[Saved data entries]
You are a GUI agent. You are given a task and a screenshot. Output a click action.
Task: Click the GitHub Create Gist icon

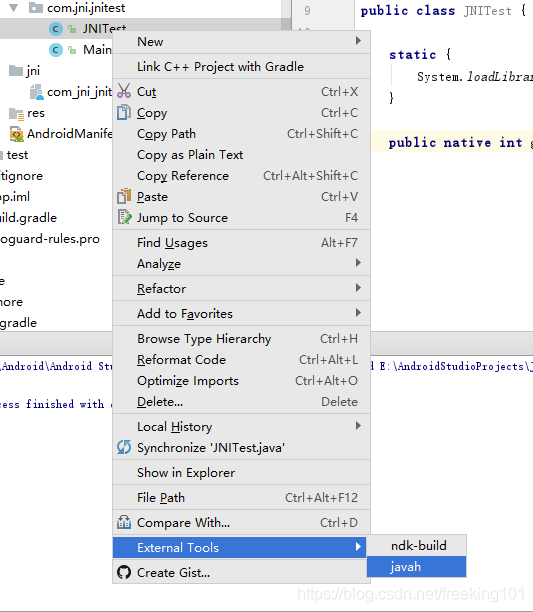coord(124,573)
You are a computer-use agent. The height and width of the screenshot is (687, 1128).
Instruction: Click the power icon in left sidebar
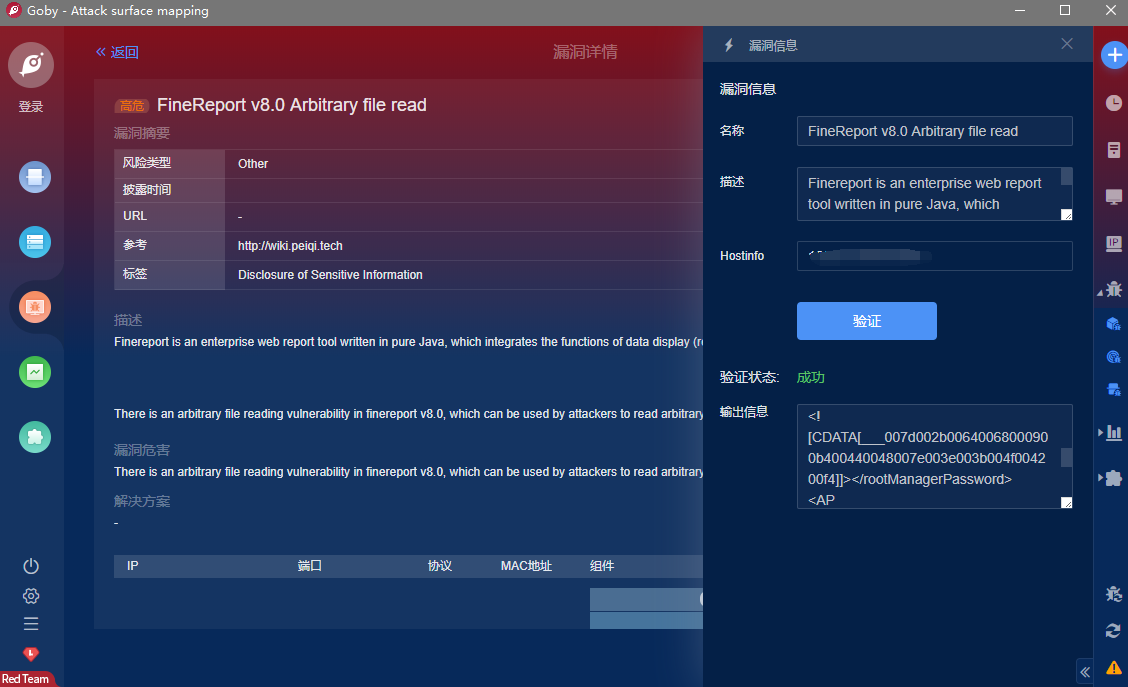coord(31,566)
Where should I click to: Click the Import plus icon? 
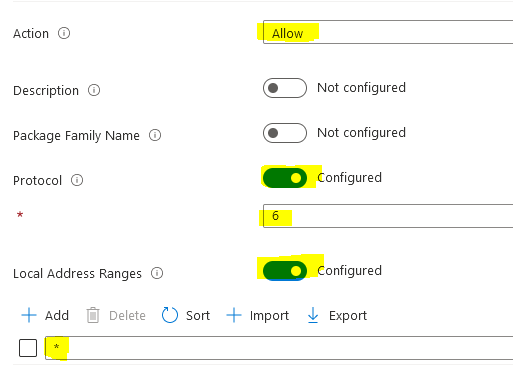(234, 315)
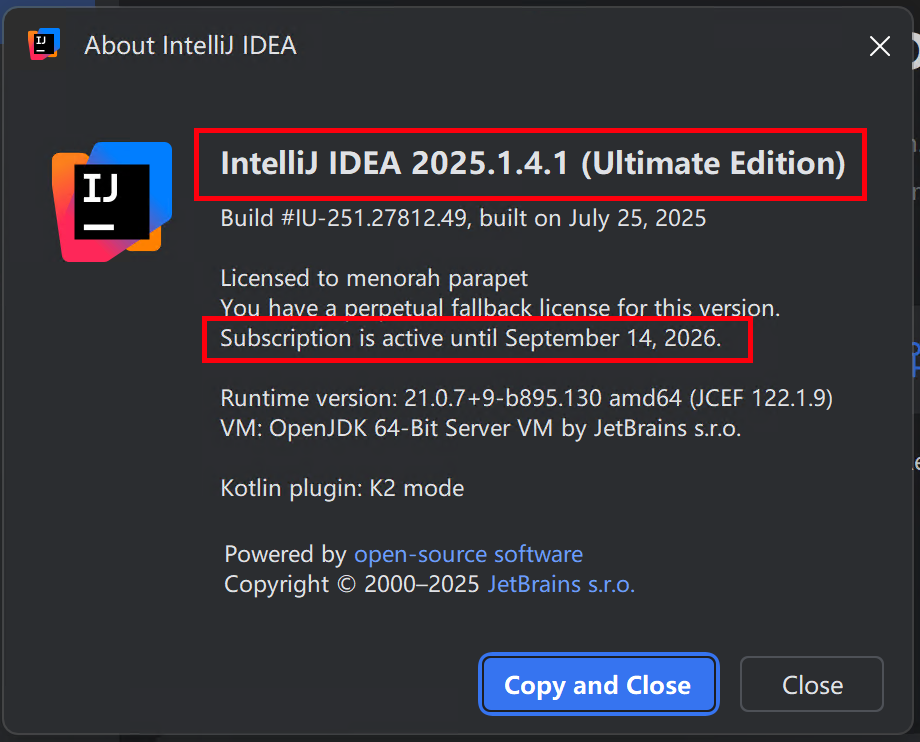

*Your objective*:
Copy out every line from the data above that has "screenshot" in it.

*Answer to the exercise*:
You are a GUI agent. You are given a task and a screenshot. Output a click action.
You are a computer-use agent. The height and width of the screenshot is (687, 1128).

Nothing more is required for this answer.